*Set exercise 1*: In the Forth passage on flags and integers below, which word is recommended for converting a result into a well-formed flag?

*Text section*:
A \word{FALSE} flag is a single-cell datum with all bits unset, and
a \word{TRUE} flag is a single-cell datum with all bits set. While
Forth words which test flags accept any non-null bit pattern as true,
there exists the concept of the \emph{well-formed flag}. If an
operation whose result is to be used as a flag may produce any
bit-mask other than \word{TRUE} or \word{FALSE}, the recommended
discipline is to convert the result to a well-formed flag by means
of the Forth word \word{0ne} so that the result of any subsequent
logical operations on the flag will be predictable.

In addition to the words which move, fetch and store single-cell
items, the following words are valid for operations on one or more
flag data residing on the data stack:
\begin{quote}\ttfamily
	\word{AND}	\word{OR}	\word{XOR}	\word{INVERT}
\end{quote}


\paragraph{Integers} ~ % A.3.1.3.2

A single-cell datum may be treated by a Standard Program as a signed
integer. Moving and storing such data is performed as for any
single-cell data. In addition to the universally-applicable operators
for single-cell data specified above, the following mathematical and
comparison operators are valid for single-cell signed integers:

\hspace{\leftmargin}{\ttfamily%
	\word{*}	\word{*/}	\word{*/MOD}	\word{/MOD}
	\word{MOD}	\word{+}	\word{+!}		\word{-}
	\word{/}	\word{1+}	\word{1-}		\word{ABS}
	\word{MAX}	\word{MIN}	\word{NEGATE}	\word{0less}
	\word{0more}	\word{less}	\word{more}
}

Given the same number of bits, unsigned integers usually represent
twice the number of absolute values representable by signed integers.

*Data supplied*:
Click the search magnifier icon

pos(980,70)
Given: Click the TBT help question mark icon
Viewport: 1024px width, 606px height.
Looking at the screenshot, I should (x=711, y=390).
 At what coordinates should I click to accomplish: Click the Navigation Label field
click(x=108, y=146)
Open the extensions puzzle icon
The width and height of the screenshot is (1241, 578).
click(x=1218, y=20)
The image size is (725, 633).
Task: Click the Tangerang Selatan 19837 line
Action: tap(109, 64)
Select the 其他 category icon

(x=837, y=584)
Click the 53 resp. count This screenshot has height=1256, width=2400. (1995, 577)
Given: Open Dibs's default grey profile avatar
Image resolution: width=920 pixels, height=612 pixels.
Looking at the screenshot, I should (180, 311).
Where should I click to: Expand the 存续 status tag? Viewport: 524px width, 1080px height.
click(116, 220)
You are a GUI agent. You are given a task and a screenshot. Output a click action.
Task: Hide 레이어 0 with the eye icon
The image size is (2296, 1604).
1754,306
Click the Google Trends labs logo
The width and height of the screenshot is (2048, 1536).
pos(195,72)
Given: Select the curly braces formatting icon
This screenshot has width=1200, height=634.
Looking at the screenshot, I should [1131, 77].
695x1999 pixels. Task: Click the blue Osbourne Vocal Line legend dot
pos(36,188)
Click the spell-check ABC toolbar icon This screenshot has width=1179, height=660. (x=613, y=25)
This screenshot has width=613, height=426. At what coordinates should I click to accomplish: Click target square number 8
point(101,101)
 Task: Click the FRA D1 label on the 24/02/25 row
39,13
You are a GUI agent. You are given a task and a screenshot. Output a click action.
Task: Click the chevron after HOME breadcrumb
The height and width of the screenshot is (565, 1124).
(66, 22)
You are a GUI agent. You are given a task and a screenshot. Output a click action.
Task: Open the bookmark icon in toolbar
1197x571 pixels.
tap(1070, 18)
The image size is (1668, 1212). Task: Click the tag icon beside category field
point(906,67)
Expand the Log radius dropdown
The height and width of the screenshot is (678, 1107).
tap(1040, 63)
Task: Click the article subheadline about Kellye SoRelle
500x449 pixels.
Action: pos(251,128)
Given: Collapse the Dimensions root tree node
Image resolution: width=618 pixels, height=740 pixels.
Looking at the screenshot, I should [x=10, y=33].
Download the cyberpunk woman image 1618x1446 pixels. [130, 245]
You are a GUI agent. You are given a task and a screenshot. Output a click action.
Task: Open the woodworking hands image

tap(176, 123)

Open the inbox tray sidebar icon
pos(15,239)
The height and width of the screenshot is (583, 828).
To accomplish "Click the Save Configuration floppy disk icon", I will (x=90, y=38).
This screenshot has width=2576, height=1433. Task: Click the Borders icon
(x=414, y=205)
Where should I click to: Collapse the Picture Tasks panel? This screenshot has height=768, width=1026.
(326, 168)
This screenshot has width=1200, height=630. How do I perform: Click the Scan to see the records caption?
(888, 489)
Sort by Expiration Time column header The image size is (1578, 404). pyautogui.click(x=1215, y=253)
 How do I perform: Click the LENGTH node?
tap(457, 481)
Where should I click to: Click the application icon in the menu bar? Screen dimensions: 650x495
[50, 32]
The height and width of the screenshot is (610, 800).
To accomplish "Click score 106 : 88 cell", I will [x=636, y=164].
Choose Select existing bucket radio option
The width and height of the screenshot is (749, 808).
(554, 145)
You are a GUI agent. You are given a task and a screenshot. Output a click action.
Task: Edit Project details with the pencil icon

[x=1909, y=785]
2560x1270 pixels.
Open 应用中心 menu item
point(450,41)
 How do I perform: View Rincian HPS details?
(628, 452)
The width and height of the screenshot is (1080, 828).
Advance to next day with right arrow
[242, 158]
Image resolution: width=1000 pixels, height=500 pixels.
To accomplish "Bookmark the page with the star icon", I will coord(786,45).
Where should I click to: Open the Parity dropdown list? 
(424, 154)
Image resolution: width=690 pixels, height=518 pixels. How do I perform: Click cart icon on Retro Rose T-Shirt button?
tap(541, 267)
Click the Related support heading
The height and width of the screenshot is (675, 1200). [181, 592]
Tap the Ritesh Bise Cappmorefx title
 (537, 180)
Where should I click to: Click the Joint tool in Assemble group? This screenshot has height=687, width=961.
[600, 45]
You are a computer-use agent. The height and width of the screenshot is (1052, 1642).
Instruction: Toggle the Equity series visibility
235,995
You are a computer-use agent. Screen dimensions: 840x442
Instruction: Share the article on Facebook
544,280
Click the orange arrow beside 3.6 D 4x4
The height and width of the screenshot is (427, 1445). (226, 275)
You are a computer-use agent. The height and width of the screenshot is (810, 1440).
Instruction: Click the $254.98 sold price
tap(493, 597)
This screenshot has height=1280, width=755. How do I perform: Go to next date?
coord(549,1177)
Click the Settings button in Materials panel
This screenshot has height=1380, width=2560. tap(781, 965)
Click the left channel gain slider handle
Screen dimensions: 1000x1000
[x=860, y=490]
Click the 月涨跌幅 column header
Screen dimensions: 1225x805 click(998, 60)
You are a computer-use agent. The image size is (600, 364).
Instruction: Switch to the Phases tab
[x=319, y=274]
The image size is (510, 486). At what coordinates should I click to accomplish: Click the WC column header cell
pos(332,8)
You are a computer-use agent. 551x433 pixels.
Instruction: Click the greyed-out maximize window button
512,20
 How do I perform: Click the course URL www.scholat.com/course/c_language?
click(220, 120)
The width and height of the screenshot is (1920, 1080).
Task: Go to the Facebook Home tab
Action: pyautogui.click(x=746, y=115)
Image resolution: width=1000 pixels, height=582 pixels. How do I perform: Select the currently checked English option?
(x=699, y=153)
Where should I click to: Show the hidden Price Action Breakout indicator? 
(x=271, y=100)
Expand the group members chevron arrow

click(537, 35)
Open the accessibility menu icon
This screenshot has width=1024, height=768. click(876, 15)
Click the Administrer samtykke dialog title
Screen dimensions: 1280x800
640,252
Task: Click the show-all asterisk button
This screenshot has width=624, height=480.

*Set exercise 2*: Reproduce the entries above without any changes, from their very first line down through the line that contains "click(x=108, y=146)", with both ends included.

*Expected output 1*: The Forth word 0ne.

*Expected output 2*:
Click the search magnifier icon

pos(980,70)
Given: Click the TBT help question mark icon
Viewport: 1024px width, 606px height.
Looking at the screenshot, I should (x=711, y=390).
 At what coordinates should I click to accomplish: Click the Navigation Label field
click(x=108, y=146)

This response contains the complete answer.